What's more, EMPA-REG investigators found that Jardiance slashed the risk of cardiovascular events by 14% and CV death by 38%. The new Invokana data, therefore, helps reaffirm the ability of the SGLT-2 class to treat diabetes and keep adverse heart conditions at bay, but doesn't necessarily give Johnson & Johnson's drug a leg up on rival pharmas.
"Lilly had said that the worst-case outcome going into Johnson & Johnson's CANVAS data would have been if the trial was negative … and best-case outcome would have been if CANVAS is positive, but not as positive as Lilly's EMPA-REG," Raffat said.
"It seems that CANVAS outcome is the best-case for [Lilly]."

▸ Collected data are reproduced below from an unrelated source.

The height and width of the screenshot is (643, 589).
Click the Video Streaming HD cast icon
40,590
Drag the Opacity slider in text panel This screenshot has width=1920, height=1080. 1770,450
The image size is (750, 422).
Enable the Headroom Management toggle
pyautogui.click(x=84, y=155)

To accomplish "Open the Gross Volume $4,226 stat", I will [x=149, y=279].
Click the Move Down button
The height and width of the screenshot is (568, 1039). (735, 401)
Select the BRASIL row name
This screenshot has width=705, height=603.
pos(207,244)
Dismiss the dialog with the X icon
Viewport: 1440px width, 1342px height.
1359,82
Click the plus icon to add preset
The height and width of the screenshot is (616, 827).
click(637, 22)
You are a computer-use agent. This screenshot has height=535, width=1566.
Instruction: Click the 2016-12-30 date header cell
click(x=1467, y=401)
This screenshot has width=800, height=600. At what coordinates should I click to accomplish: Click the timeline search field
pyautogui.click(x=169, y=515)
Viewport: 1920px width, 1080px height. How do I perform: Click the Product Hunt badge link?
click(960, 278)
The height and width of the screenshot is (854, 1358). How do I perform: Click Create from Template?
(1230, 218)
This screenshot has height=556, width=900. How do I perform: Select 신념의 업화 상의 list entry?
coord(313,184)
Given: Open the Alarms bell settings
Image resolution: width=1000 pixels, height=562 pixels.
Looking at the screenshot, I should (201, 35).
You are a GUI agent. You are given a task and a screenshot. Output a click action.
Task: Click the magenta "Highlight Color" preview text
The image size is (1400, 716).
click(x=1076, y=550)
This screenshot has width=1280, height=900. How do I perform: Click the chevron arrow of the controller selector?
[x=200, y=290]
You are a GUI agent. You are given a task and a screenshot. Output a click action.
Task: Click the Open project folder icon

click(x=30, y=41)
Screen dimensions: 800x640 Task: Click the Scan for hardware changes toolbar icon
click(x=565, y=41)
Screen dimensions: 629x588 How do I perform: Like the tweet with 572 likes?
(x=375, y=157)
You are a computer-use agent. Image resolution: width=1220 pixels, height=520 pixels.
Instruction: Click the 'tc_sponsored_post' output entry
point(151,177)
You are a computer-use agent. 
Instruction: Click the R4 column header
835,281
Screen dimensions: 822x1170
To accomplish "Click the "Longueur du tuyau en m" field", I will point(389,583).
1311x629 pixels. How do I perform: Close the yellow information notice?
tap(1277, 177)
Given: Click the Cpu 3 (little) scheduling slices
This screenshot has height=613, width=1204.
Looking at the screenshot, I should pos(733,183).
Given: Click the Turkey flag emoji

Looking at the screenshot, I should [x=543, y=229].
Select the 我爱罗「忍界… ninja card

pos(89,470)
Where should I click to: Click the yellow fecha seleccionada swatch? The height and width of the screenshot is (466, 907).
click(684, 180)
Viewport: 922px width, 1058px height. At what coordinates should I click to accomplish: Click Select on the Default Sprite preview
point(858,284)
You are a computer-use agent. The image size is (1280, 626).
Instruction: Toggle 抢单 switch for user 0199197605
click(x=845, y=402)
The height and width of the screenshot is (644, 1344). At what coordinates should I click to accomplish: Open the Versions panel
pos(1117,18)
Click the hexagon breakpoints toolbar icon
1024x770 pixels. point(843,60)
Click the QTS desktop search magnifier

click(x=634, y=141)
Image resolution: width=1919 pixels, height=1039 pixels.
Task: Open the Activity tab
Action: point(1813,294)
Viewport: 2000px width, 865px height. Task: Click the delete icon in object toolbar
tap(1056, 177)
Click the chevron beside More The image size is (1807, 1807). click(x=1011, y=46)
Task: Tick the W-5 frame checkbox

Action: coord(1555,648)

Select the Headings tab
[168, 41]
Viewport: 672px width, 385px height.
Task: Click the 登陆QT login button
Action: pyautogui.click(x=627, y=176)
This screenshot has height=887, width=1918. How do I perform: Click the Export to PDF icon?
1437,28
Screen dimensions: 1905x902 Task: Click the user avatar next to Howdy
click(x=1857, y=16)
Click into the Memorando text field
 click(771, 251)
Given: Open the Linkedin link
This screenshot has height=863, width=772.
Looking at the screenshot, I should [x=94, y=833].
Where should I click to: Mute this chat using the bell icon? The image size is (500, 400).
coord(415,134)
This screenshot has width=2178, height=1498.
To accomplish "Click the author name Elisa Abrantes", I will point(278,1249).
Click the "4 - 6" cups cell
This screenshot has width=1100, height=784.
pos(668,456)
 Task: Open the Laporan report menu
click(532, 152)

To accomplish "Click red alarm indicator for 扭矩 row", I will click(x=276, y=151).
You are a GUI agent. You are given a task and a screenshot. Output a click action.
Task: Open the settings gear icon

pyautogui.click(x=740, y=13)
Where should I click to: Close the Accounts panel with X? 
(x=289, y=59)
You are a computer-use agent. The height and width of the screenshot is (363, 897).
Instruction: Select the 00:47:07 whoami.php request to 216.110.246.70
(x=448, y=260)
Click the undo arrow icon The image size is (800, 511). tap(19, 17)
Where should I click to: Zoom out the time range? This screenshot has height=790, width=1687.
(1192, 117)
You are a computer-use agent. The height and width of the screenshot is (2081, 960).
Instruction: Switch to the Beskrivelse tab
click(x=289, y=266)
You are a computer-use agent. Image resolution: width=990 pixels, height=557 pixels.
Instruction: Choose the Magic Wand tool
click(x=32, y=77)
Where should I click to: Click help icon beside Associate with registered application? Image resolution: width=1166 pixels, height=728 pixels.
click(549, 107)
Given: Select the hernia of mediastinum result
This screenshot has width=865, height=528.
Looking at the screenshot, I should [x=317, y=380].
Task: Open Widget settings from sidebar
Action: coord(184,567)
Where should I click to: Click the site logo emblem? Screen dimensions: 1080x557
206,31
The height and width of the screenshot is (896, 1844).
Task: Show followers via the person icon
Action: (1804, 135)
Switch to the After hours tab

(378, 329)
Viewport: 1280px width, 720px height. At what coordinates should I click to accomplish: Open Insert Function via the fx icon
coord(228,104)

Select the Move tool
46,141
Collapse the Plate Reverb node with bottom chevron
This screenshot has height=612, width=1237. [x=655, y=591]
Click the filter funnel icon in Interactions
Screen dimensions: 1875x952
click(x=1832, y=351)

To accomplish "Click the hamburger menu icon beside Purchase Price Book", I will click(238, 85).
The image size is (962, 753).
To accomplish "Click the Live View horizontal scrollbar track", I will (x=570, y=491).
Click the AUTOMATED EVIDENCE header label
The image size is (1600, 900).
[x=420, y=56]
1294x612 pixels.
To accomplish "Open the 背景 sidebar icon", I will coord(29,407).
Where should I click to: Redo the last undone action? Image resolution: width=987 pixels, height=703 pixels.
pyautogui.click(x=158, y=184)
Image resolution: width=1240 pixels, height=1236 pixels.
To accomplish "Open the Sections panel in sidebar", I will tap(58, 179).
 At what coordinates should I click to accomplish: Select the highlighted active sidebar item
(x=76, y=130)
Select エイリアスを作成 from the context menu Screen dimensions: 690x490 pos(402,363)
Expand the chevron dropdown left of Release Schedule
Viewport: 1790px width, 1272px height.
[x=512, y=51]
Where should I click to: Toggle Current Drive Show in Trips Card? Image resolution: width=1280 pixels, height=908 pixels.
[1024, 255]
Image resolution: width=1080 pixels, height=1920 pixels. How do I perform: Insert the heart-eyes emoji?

SGLT-2 inhibitors are one of the more promising classes popping up in diabetes, given their promise in preventing cardiovascular problems. In addition to Invokana and Jardiance, AstraZeneca has its marketed drug Farxiga (dapagliflozin) and Merck and Pfizer have ertugliflozin, which just scored positive results in late-stage studies but is not yet approved.
The class has also been profitable. Johnson & Johnson reported $284 million in sales for Invokana, though that was a 13% decrease from the same period in 2016. Farxiga raked in $207 million during the first quarter for AstraZeneca, while Lilly reported $74 million in sales for Jardiance, almost double the year-prior period. Lilly gained approval from the Food and Drug Administration to add the cardiovascular benefits to the Jardiance label in December. While the expanded label has not significantly boosted Jardiance's share of the market, showcasing Invokana's cardiovascular benefits could help reinvigorate the franchise.
"Patients with diabetes are two to four times more likely to suffer from associated comorbidities, such as heart failure and kidney disease, and the CANVAS results demonstrate the potential of canagliflozin in reducing the risk for such conditions in high-risk type 2 diabetes patients," David Matthews, co-chair of the CANVAS Steering Committee, said in the June 12 statement.
Additional results from the study, which was published in the New England Journal of Medicine,found patients receiving Invokana had a 33% decline in risk of hospitalization for heart failure. The drug's safety profile was similar to previous findings, according to Johnson & Johnson. Last month,the FDA mandated the drug carry a black box warning for increased risk of foot and leg amputations.